Reflections on the first term of an MEd course

bandwbooksIt has been just over two months since I started studying again. While the rest of the student population across the nation seems to be heading off for a Christmas break, as an MEd student, I have this sneaking feeling that much of the festive season is going to be spent with my nose in a book or scouring online journals for relevant articles as I prepare to write a literature review. Well, as I was told in my first year of university by a lecturer, ‘It’s a vacation not a holiday.’ And – perhaps quite oddly to those on the outside – I’m not that bothered by the prospect; in fact, it seems oddly attractive.

Juggling study, employment and some semblance of a normal existence has become a fact of life. The time commitment has been greater than I bargained for (I should have heeded the warnings of the course leader) and there have been weekends when I’ve felt overwhelmed with work: alongside the busyness of running a large English Department and the demands of my own classes, there has been a substantial amount of reading and writing, which – perhaps more than any other professional course I can remember taking – I’ve wanted to do well.

Yet it’s also the case that I’m much more efficient as a fortysomething student than either as an undergraduate or even as postgraduate in my twenties. Frankly, there isn’t time to put things off! The reading and writing which has to be done by Tuesday each week cannot wait till Monday night, and definitely not when there are deadlines at school to contend with as well. I always marvelled at Open University students who got up at 5.00am to put in some extra hours – and now I’m in that category. Sunday mornings between 6.00am (I’m not that keen) and 10.00am have become a regular study slot – the utter calm of the time seems to work wonders. Somehow, I still manage to stumble into church looking like I’ve just got out of bed, and certainly feeling that way.

IT has helped significantly and much has changed since the 1990s. Remember green or orange screen VDUs in the library, searching for books and then finding older records were still in drawers of index cards by the issue desk? Or, even better, microfiche? What about manually trawling through the contents pages of journals…? Email was a novelty (remember Eudora?) and most computers didn’t even run Windows.

Now, perhaps unimaginable years ago, each week two hours of teaching time is spent in an online session, while the work in preparation for the sessions is available over the internet via CamTools, the University’s VLE. Journal articles are easily accessible as PDFs and some books are available as ebooks, though, as a Luddite, I’m still printing articles and I definitely gravitate towards printed over electronic books: more than a chapter on a computer screen doesn’t seem to work.

But modern systems have a new set of problems: try entering ‘A level English Literature’ as key words into a library database, for instance. Even after you’ve removed languages other than English, the hits still run into the hundreds of thousands.

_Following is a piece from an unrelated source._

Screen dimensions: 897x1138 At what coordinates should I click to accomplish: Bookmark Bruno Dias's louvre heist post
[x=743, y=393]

I’m about to book an appointment with a research librarian for guidance.

Other challenges have been less foreseeable, particularly switching from an Arts background to postgraduate work in the Social Sciences. The work has been at a significantly higher level than any of my PGCE. Numbers? Quantitative research? Statistics? Me? Well, I’m getting there, and I’m learning, too, to have some confidence in my own ability to question many of the statistics banded about in the education world.

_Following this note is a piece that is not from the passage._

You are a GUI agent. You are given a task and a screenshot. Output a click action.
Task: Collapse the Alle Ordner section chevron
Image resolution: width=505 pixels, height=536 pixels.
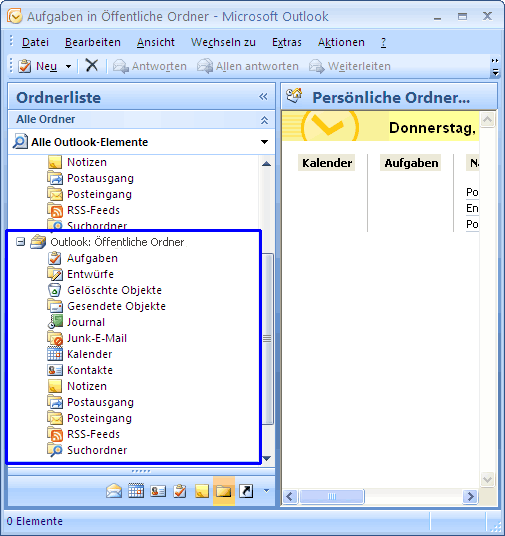click(264, 120)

There have been new ways of writing to master (yes, it’s ok to say I) and different structures to work in. I’ve seen the complexities of such seemingly innocent questions as ‘what did pupils learn in the lesson?’ and – and this one really could be discussed forever – ‘what makes a good teacher?’ Interviewing, observation, questionnaires – understanding the limitations of any form of research has been particularly interesting.

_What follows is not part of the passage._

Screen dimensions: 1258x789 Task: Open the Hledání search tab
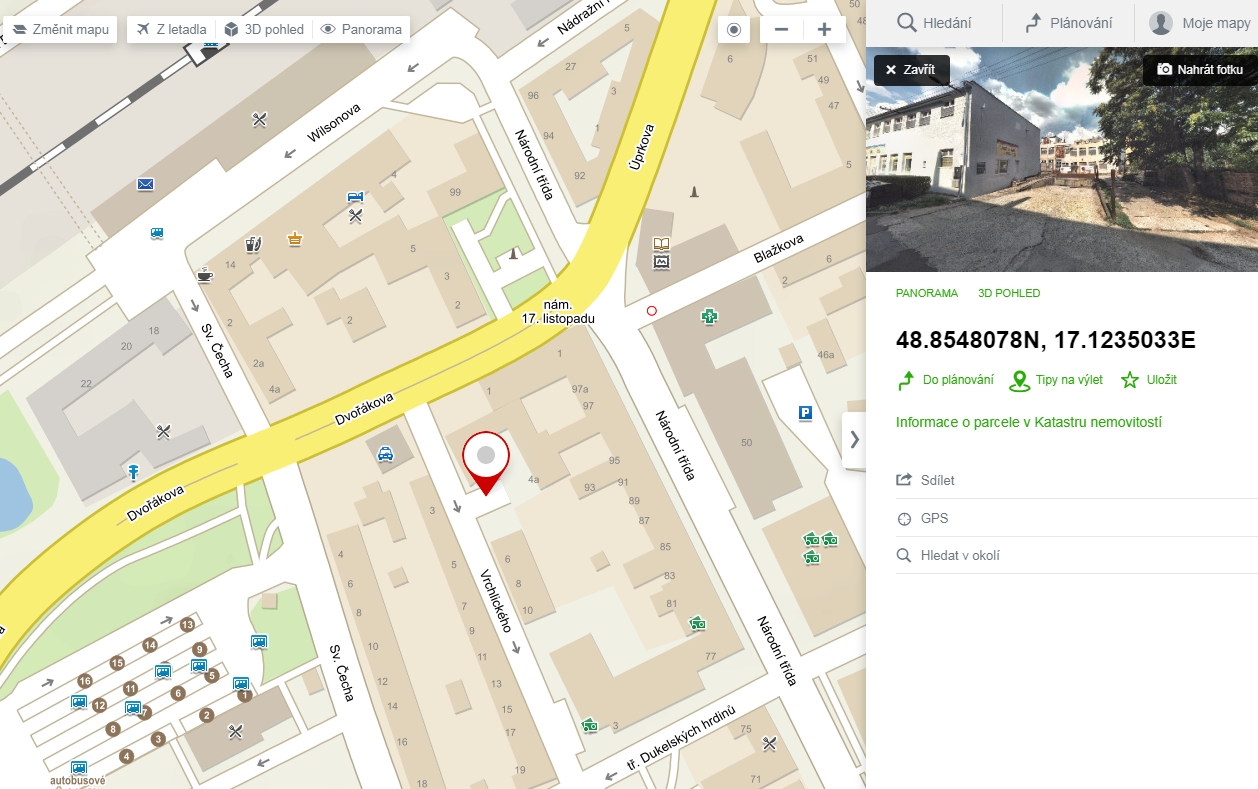click(934, 23)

And I’m tremendously grateful for having done quite a lot of literary theory many years ago – such abstract thinking is not wholly dissimilar to educational theory or the epistemological issues raised by the Social Sciences, while the  deeper reflection and questioning which studying English encourages has definitely benefitted me.

Indeed, in everything – as a fellow student of a roughly similar age admitted to me – it’s interesting to note how the mind is sharpened by the discipline of studying and engaging critically with current research and educational policy. My ‘to read’ list is longer than ever, but I have loved tackling Vigotsky and reading around, dipping into ideas I’d not really considered in anything more than a passing way, particularly dialogic teaching.

Already, I can sense changes happening in my teaching. I’m part of an intelligent and thoughtful team at work, but observing with a deeper purpose then writing reflectively has brought a new focus to my classroom practice. My own perspective as a teacher feels much more legitimized, and in subtle ways I can feel my teaching shifting in direction: it will be fascinating to see where that process has taken me in eighteen months’ time when the course comes to an end.

For now, however, the greatest pleasure has been simply the joy of studying and returning to university life: the way the mind races with new ideas, the challenge of writing, the thrill of searching for and then finding information, the feeling of satisfaction after a Saturday morning in the library or a day spent in lectures, workshops and seminars. I’m fortunate, too, that the Faculty of Education at Cambridge is only an hour and twenty minutes away by car, so getting to there for conferences or to use the library is fairly easy – quicker, in fact, than heading into London.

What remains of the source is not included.